I don't think there's anything wrong with you.
And I don't think much of a man who is unkind, unsympathetic, or can't offer a kind word to the mother of his children. Or a man who goes out drinking, leaving his partner ill and alone. A man like that cares only about himself, and about having a nice time.
Please don't pressure him to marry you anymore, and do see the counsellor if you can.
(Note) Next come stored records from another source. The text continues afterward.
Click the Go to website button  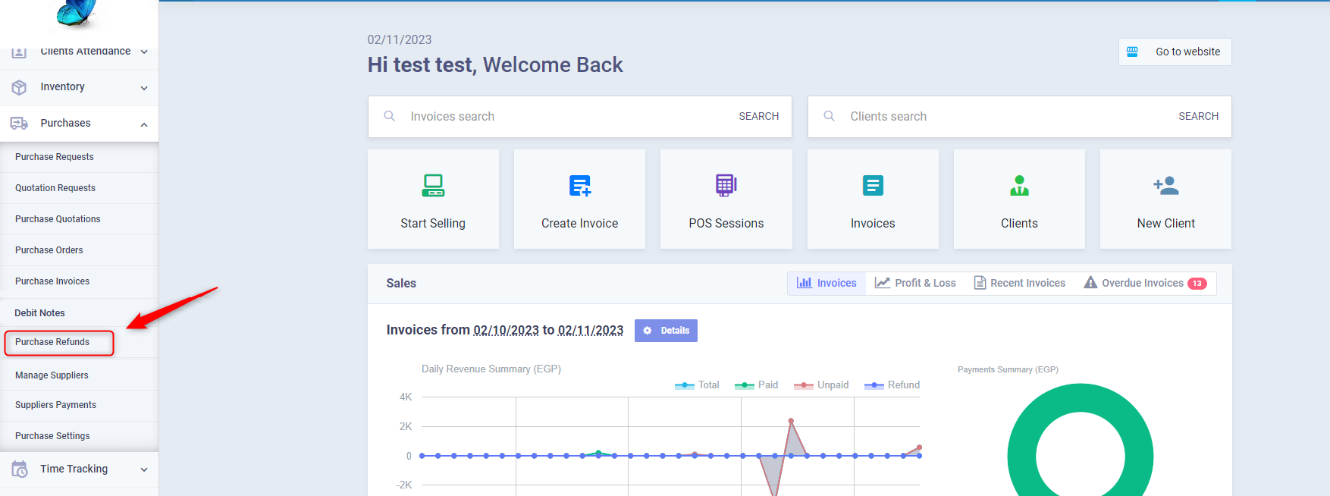(1175, 52)
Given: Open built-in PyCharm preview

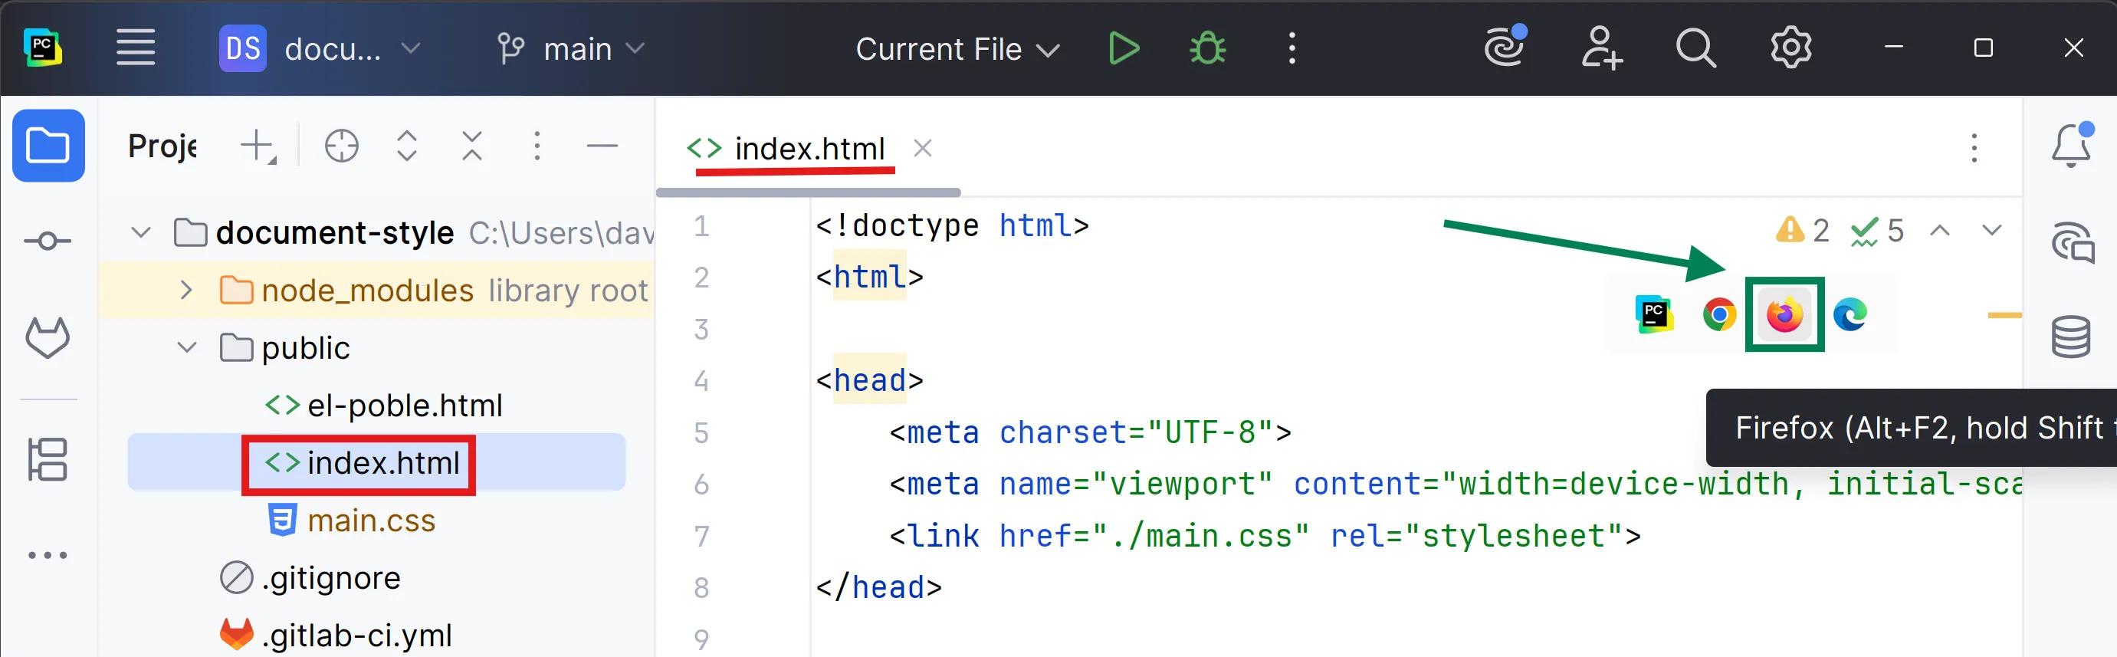Looking at the screenshot, I should (1653, 315).
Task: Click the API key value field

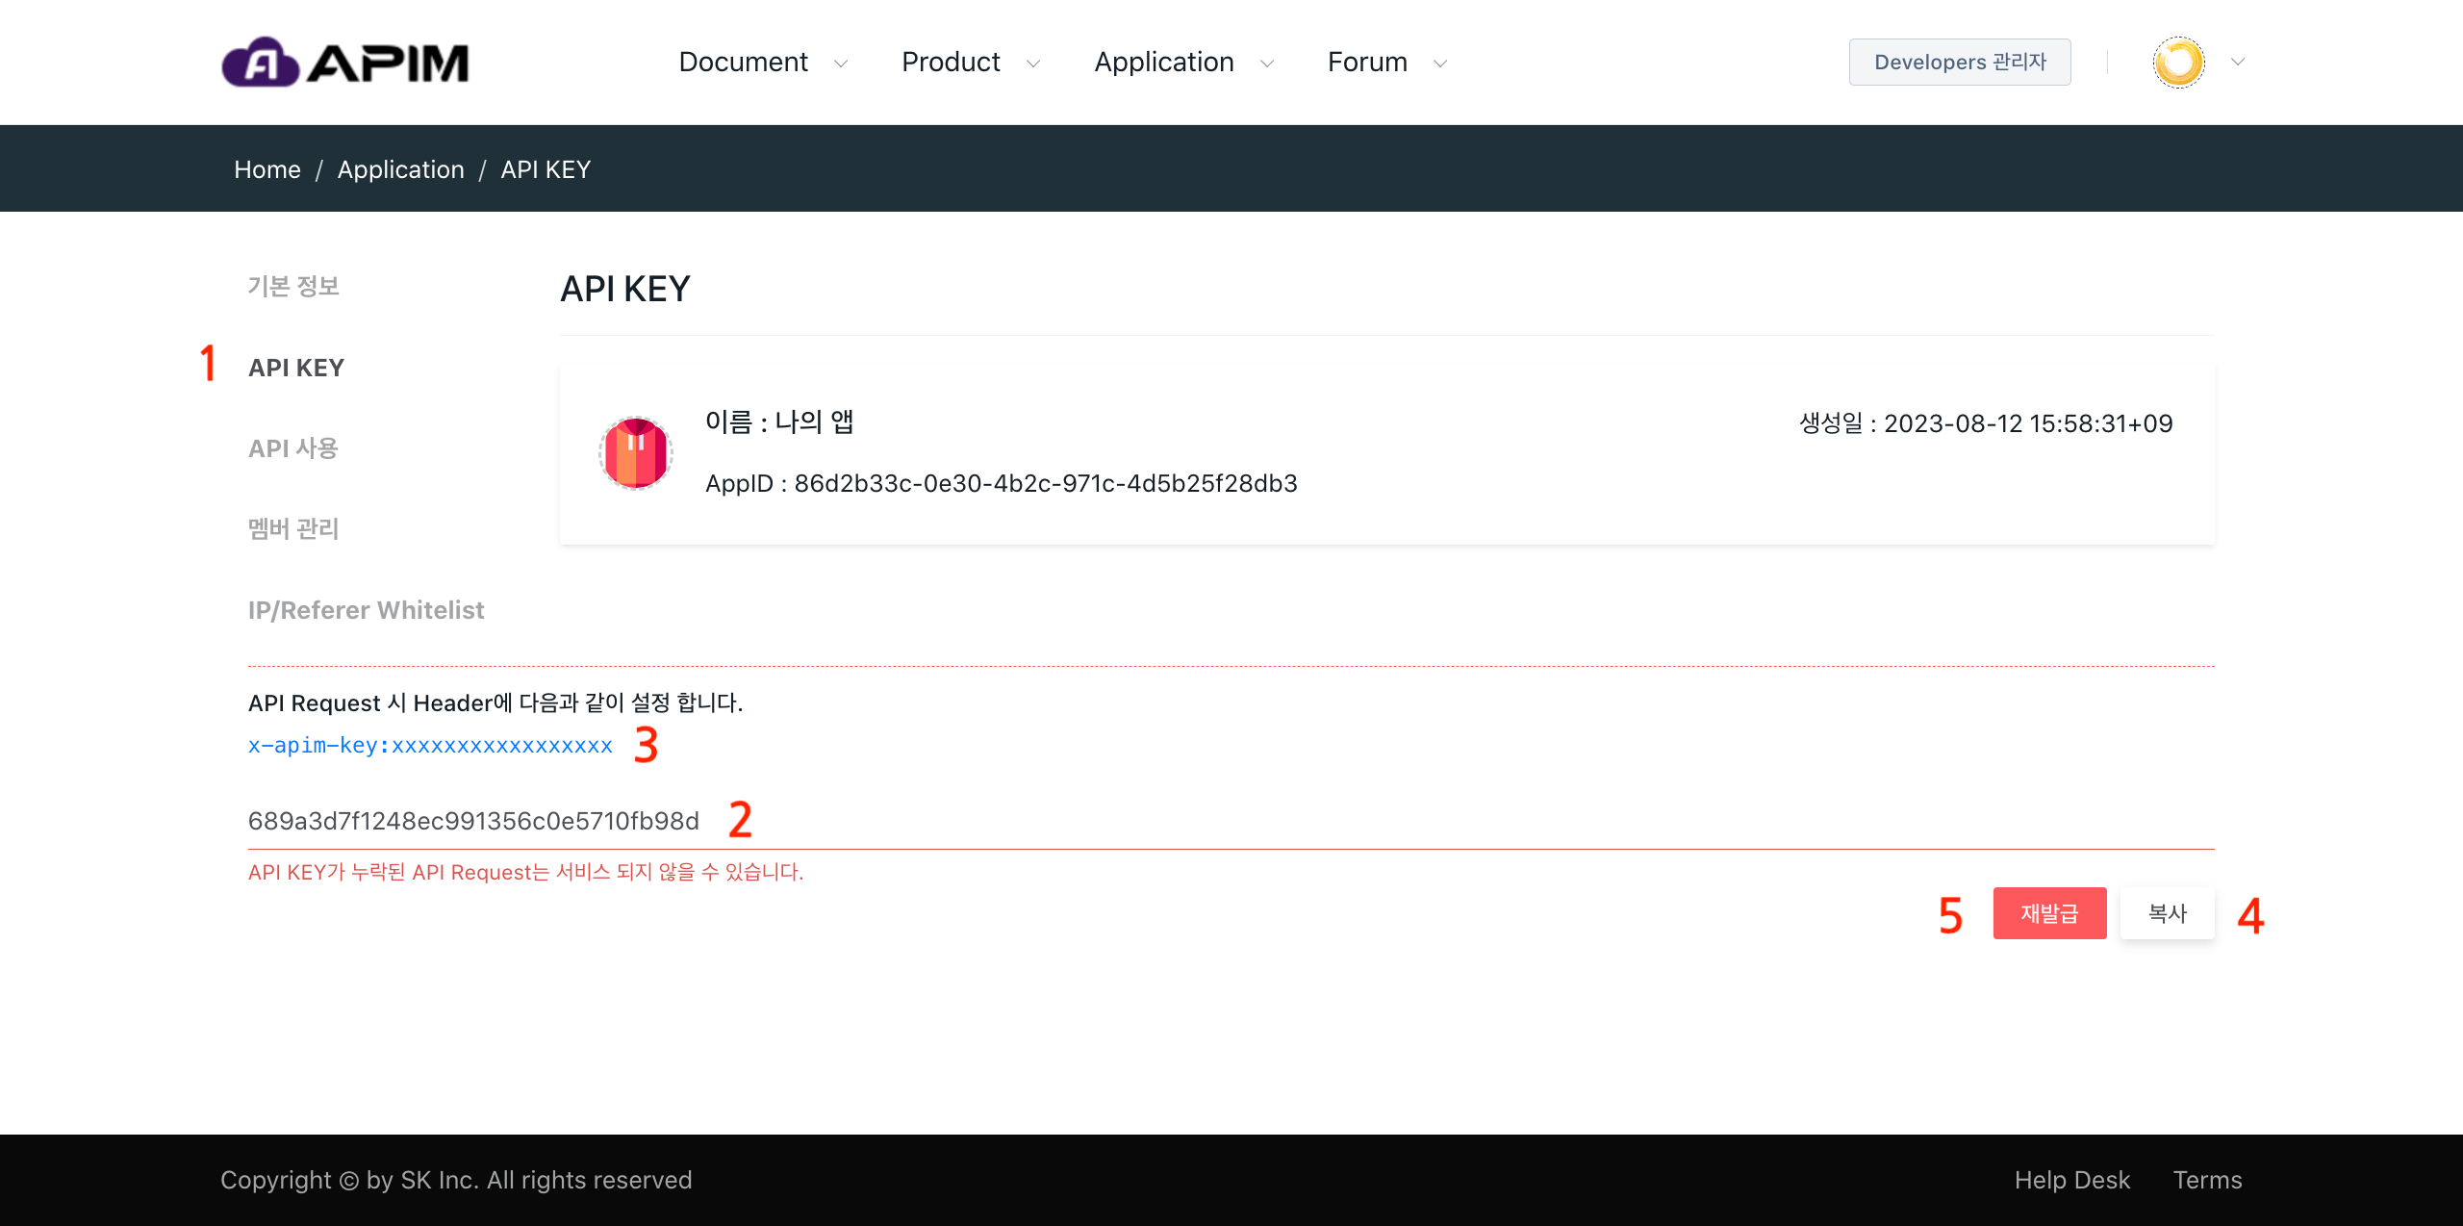Action: (x=473, y=821)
Rlhorm100 · 24/10/2014 16:54

Whenever I try and talk to him he just reacts badly no matter what angle it's from. I used to jump on him and say you're doing this or you're doing that which I understand would make him back into a corner but even different approaches get the same response.

I tried talking to him again today, tried to ask him if he really wanted to be here and tried to say how I was feeling but before I'd even said what I wanted to say he dismisses it and says things like 'here we go again, you're like a broken record' or 'I've had enough of you giving me sh*t.' Right now I feel like I don't even have the energy to find the right words to talk to him, I'm just drained by it all. He left this afternoon when I was trying to talk, he went away out for a drive. I text saying what kind of a father just ups and leaves all the time when things are tough and he replied saying I'd take LO with me but I know you wouldn't let me. He's away at work tonight so I'll have time to think when my girl's in bed.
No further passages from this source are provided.